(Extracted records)

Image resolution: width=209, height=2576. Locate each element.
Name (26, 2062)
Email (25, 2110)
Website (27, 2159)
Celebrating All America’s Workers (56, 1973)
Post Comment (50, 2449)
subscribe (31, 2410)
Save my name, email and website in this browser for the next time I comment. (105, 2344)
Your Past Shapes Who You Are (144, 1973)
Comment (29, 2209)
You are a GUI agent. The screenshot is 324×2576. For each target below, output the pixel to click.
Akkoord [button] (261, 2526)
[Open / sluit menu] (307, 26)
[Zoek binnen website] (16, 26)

* * *

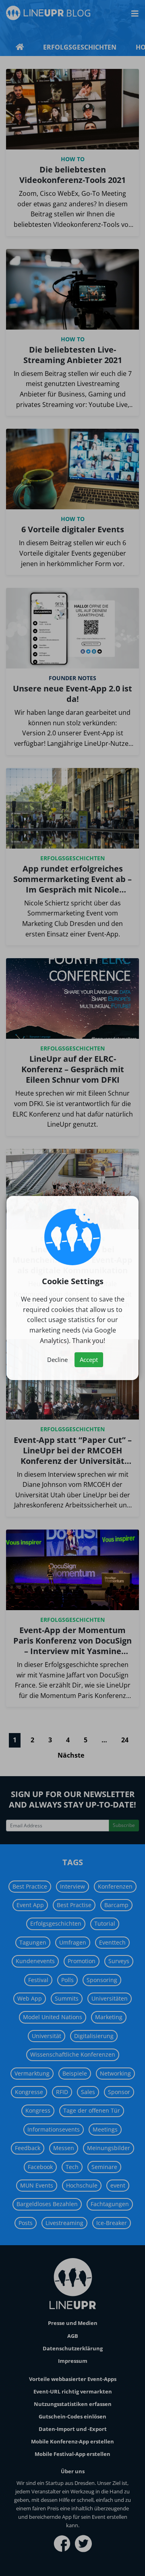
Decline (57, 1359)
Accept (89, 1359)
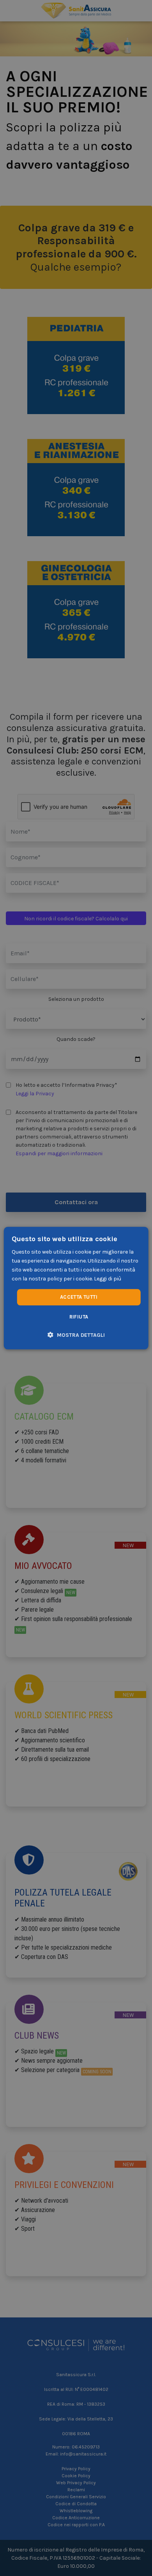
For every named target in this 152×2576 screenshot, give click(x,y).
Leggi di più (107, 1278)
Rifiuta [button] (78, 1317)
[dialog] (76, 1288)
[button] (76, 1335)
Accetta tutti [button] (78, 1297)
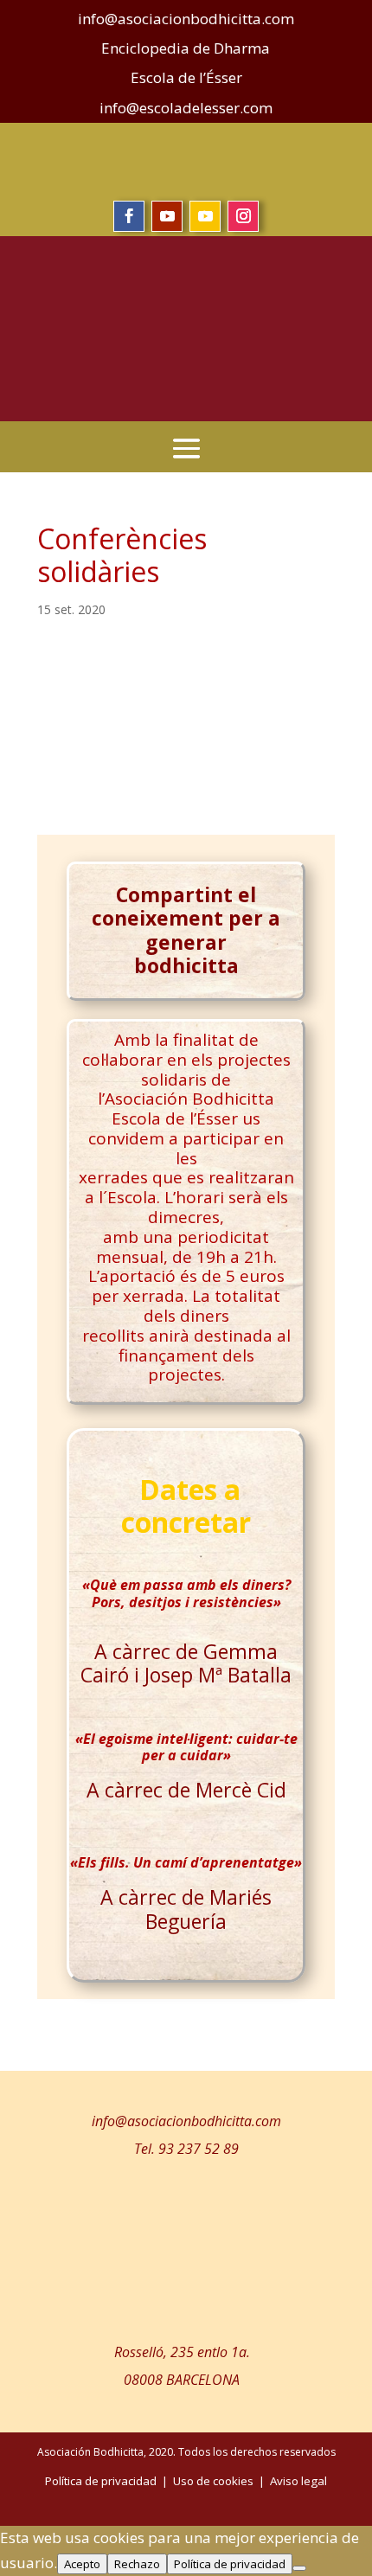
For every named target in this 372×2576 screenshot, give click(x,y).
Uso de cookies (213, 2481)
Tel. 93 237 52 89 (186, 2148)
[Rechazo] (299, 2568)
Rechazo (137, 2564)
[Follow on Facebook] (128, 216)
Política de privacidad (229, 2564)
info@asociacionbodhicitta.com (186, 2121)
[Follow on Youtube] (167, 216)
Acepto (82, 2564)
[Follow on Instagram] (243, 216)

> [What to work on] Wherever the line holding "Image resolution: width=209, height=2576." falls in the entries above, copy exactly from it through the line holding "subscribe (31, 2410)", inclusive, and add nothing.

> [Response]
Image resolution: width=209, height=2576. Locate each element.
Name (26, 2062)
Email (25, 2110)
Website (27, 2159)
Celebrating All America’s Workers (56, 1973)
Post Comment (50, 2449)
subscribe (31, 2410)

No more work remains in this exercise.